On his return to the terrestrial atmosphere, must withstand a speed of 40,000 km/h and a temperature equivalent to half of that recorded on the surface of the sun.
The ship would have to travel about 2.1 million kilometers before falling into the Pacific Ocean.
Moon landing in 2025
NASA originally expected to launch the SLS in 2017 and will have invested more than $90 billion in its new lunar program by 2025, according to a public audit.
The name Artemis was chosen to evoke a female figure, twin sister of the Greek god Apollo, and in counterpoint to the space program that took man to the Moon with that name.
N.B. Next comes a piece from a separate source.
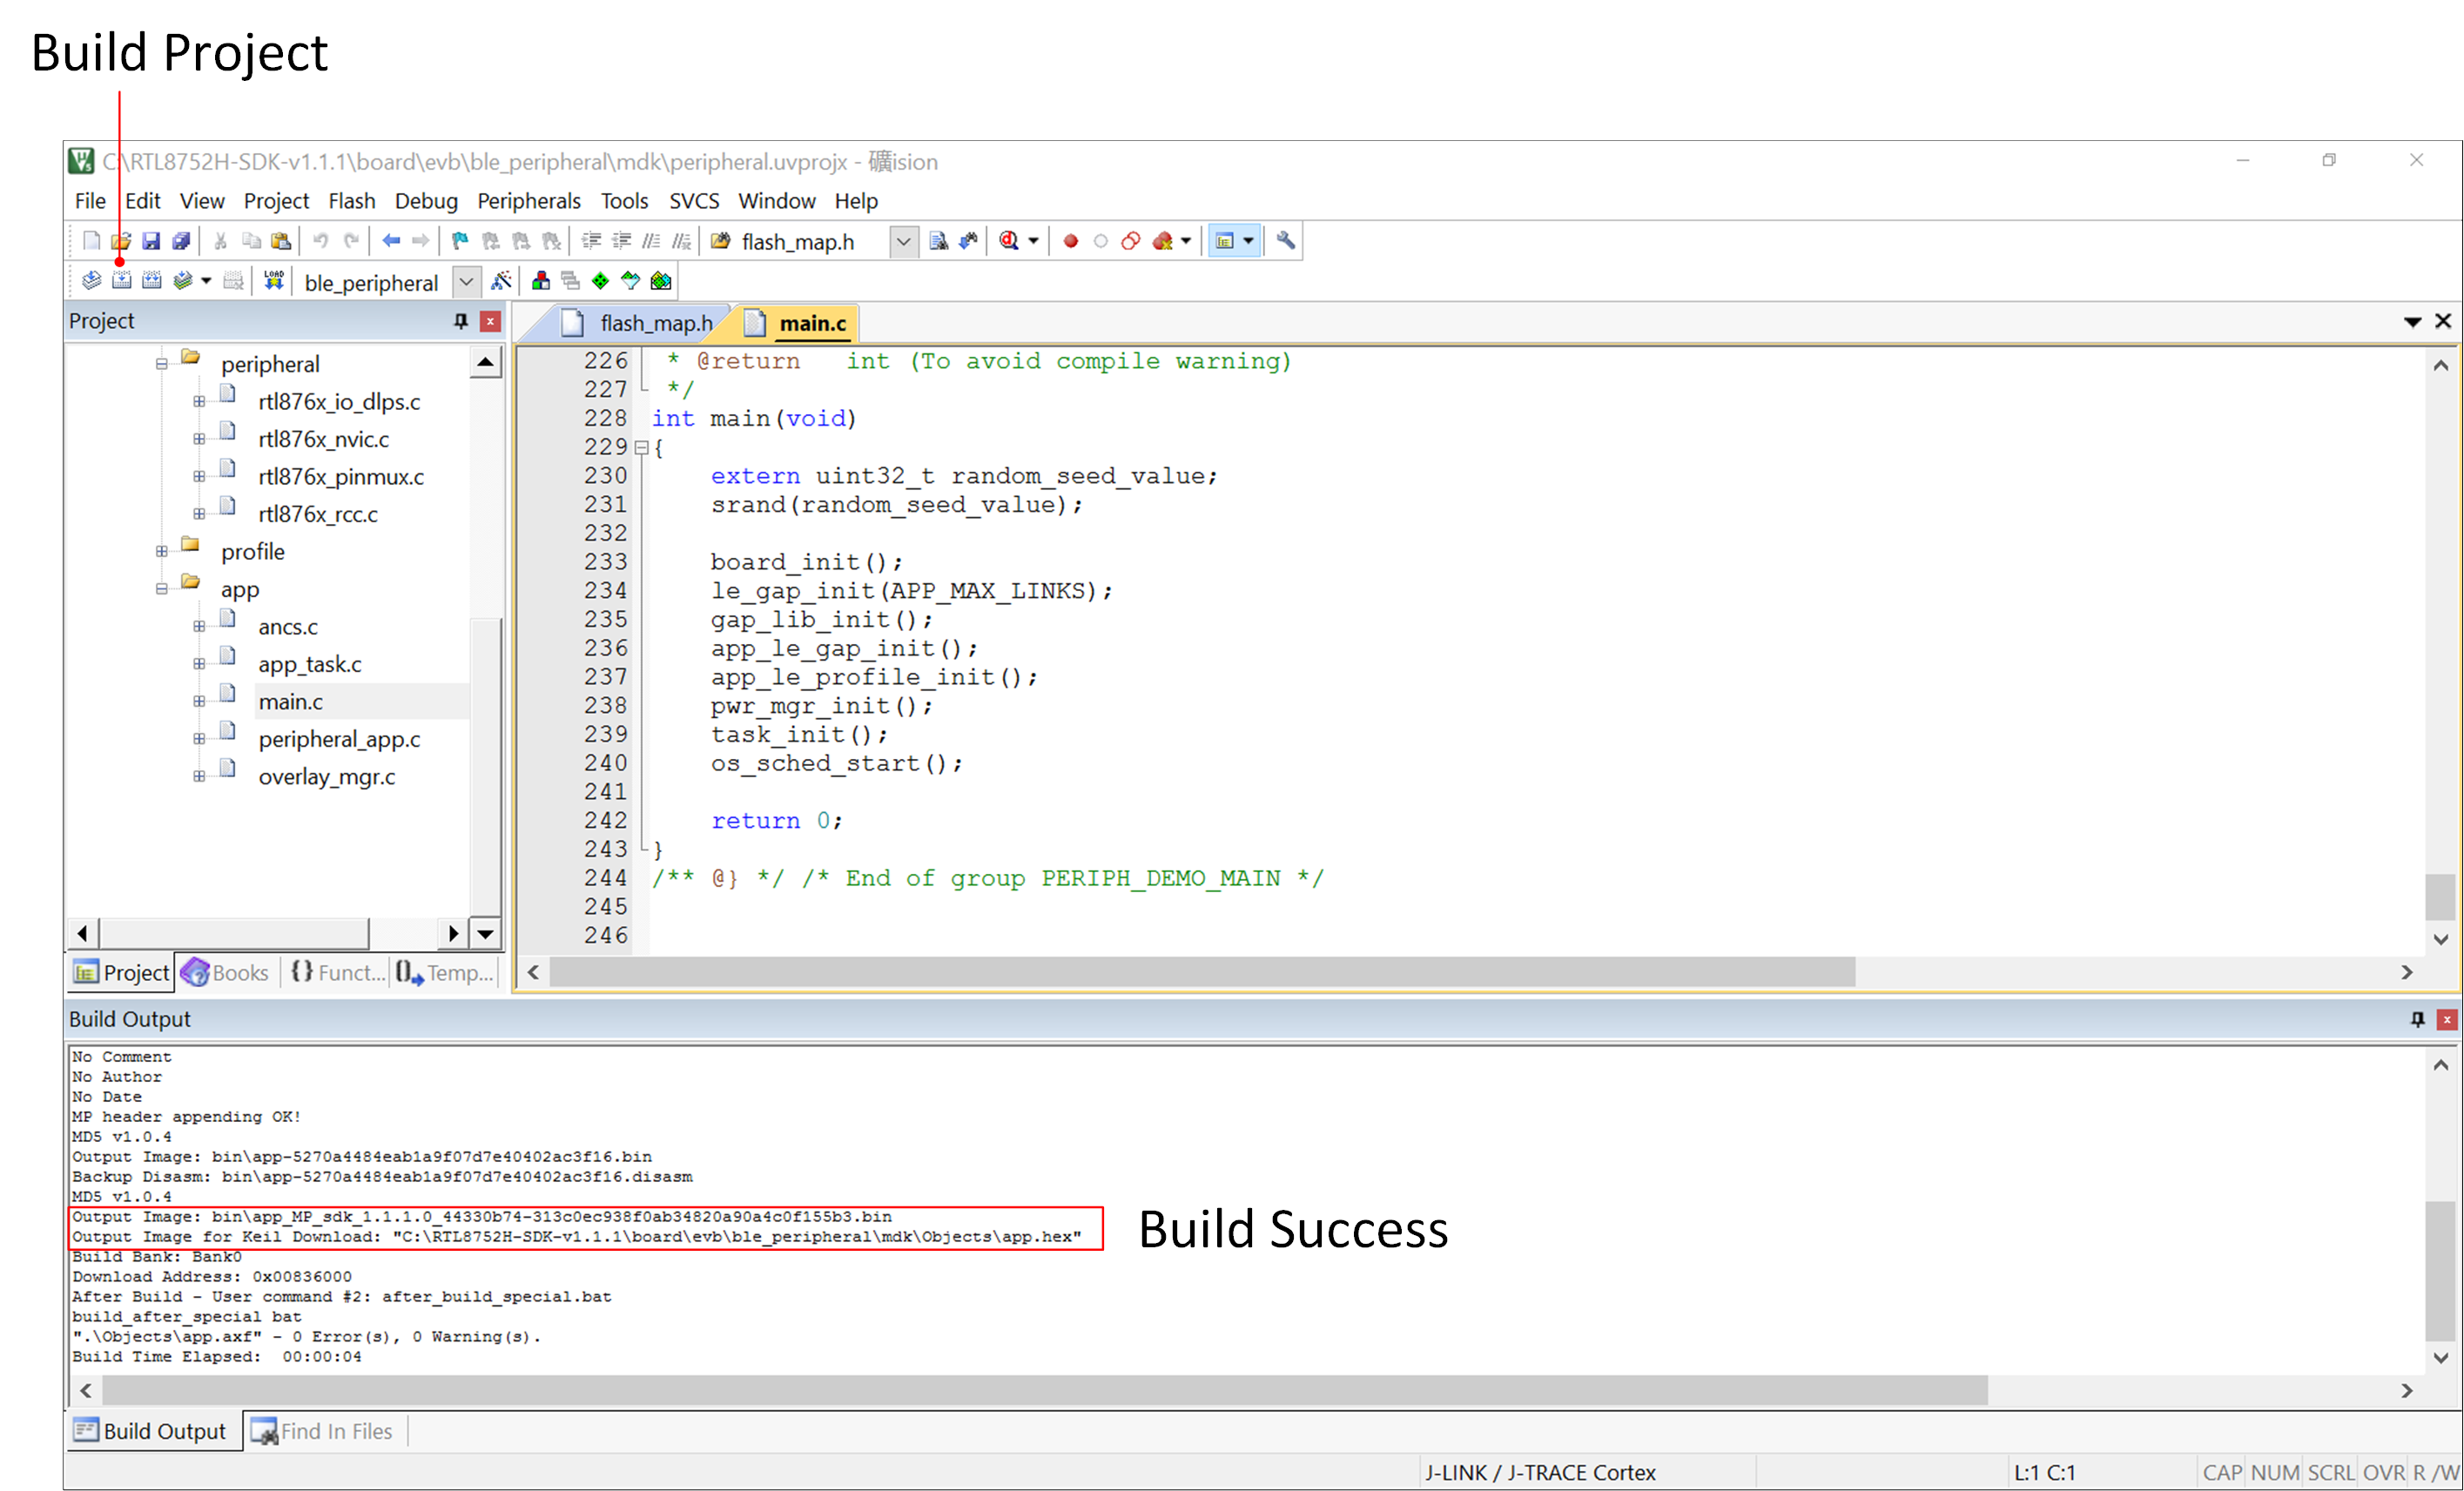Click the Save file floppy icon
Apollo transported to the lunar surface, between 1969 and 1972, only white men and now NASA wants the first woman and first person of color to reach the Earth’s satellite.
The next mission, Artemis 2, in 2024, will carry astronauts but will not land on the moon. That honor will be reserved for the crew of Artemis 3, which will launch no sooner than 2025. After that, NASA hopes to fly roughly one mission a year.
The US agency’s plan is to build a space station in lunar orbit, called Gateway, and a base on the surface of the Moon.
NASA hopes to test the technologies needed to send the first humans to Mars there.
According to the director of the space agency, bill nelson, a round trip to Mars aboard Orion, taking several years, could be attempted in the late 1990s. 2030.